Ma'had Islamiyah Syafi’iyah atau
dikenal dengan MAIS merupakan salah satu pesantren yang ada di Desa
Sumberanyar, Paiton, Probolinggo. Dalam sejarahnya, berdirinya pesantren
Islamiyah Syafi’iyah tidak lepas dari dua tokoh sentral yang memiliki peran
penting yakni alm. KH. Ach Fauzi Imron dan alm. Habib Salim Bin Hasan Bafagih. Pertemuan
keduanya membingkai satu relasi persamaan dalam melihat stigma buruk masyarakat
terhadap realitas pendidikan khususnya yang ada desa Sumberanyar, Paiton. Perjumpaan KH.
Ach Fauzi Imron dengan sosok Habib Salim tidak terduga karena sebelumnya memang
tidak saling mengenal, dalam dawuhnya KH. Ach Fauzi menyebut bahwa pertemuan tersebut
merupakan sebuah isyarah dan pertemuan itu pertama kali di kediaman
bapak Abdurrauf.
KH. Ach Fauzi Imron
Kiai Fauzi, begitu dahulu para santri
menyebutnya, Lahir di Desa Sumberanyar, Paiton, Probolinggo, bulan Maret tahun 1959.
Pada kisaran tahun 1982 ia mengawali amanat Gurunya yakni KH. Hasan
Saifourridzal, sebagai perwakilan dari PP. Zainul Hasan Genggong untuk melanjutkan
studi di Iraq, Baghdad. Beliau sendiri meruapakan figur yang terkenal dengan
keluasan pengetahuan dalam bidang fiqh, teologi, ekonomi, sastra dan tafsir dan
rasanya sudah cukup mengakui kealiman beliau.

• [Soal Latihan]
[1] Rangkum kutipan tentang MAIS dalam dua kalimat.
[2] Menurut kutipan tentang MAIS, di mana KH. Ach Fauzi Imron dan Habib Salim pertama kali bertemu?
[3] Teruskan kutipan tentang MAIS mulai setelah kalimat terakhirnya.

• [Bahan yang Disediakan]
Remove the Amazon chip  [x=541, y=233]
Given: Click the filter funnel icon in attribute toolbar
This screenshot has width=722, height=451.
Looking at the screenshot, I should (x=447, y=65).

• [Hasil Pengerjaan]
[1] Ma'had Islamiyah Syafi'iyah (MAIS) adalah pesantren di Desa Sumberanyar, Paiton, Probolinggo, yang berdirinya tidak lepas dari peran alm. KH. Ach Fauzi Imron dan alm. Habib Salim Bin Hasan Bafagih, yang pertama kali bertemu di kediaman bapak Abdurrauf. KH. Ach Fauzi Imron lahir di Sumberanyar pada Maret 1959 dan sekitar tahun 1982 menjalankan amanat gurunya, KH. Hasan Saifourridzal, untuk melanjutkan studi di Baghdad, Iraq, sebagai perwakilan PP. Zainul Hasan Genggong.

[2] Mereka pertama kali bertemu di kediaman bapak Abdurrauf.

[3]
Dengan pengalaman belajarnya di Pondok Pesantren
Zainul Hasan Genggong dan serta mendapatkan pengajaran langsung dari KH. Hasan
Saifourridzal bukan menjadi sesuatu yang sulit bagi beliau dalam membangun
sebuah pesantren. Namun, dalam perjalanannya, sebagai anak yang terlahir dari
rahim seorang petani, membangun sebuah pesantren merupakan suatu yang amat berat
terlihat bagaimana di setiap langkahnya pada saat awal-awal membangun sebuah
pesantren acapkali diiringi dengan gunjingan dan fitnah dari masyarakat
sekitar, hingga tak jarang mendapati tuduhan dari tetangga dan keluarganya
sendiri.
Dalam sejarah berdirinya Pondok Pesantren Islamiyah Syafi’iyah ada momen-momen
yang mungkin tidak bisa
dijelaskan dengan logika, namun
banyak santri yang menjadikan momen Hikayat ini dengan pendekatan hikmat, pertemuan
KH. Achmad Fauzi Imron dengan Habib Salim bin Hasan Bafagih contohnya. Sebuah momen pertemuan yang tidak direncanakan kecuali takdir.
Habib Salim Bin Hasan Bafagih
Habib Salim sendiri merupakan seorang wali kasyaf dari Sulawesi. Ia semula tidak mengenal KH. Fauzi
sebelumnya, tidak ada hubungan pertemanan atau komunikasi yang mendahuluinya.
Namun begitu bertemu, tanpa ragu, Habib Salim memanggilnya dengan sebutan
“Kiai.” Sebutan yang tidak main-main, sebab saat itu KH. Fauzi bahkan baru
pulang dari studinya di Baghdad dan belum mendirikan pesantren.
“Kiai, sampeyan
harus punya pesantren. Kasihan umatnya Nabi Muhammad SAW. Sekarang banyak orang
yang susah dalam pendidikannya. Banyak yang putus sekolah. Yang SD tidak lanjut
SMP, yang SMP pun banyak berhenti di tengah jalan,” tutur Habib Salim
dengan sorot mata yang mengandung
beban amanat yang agung.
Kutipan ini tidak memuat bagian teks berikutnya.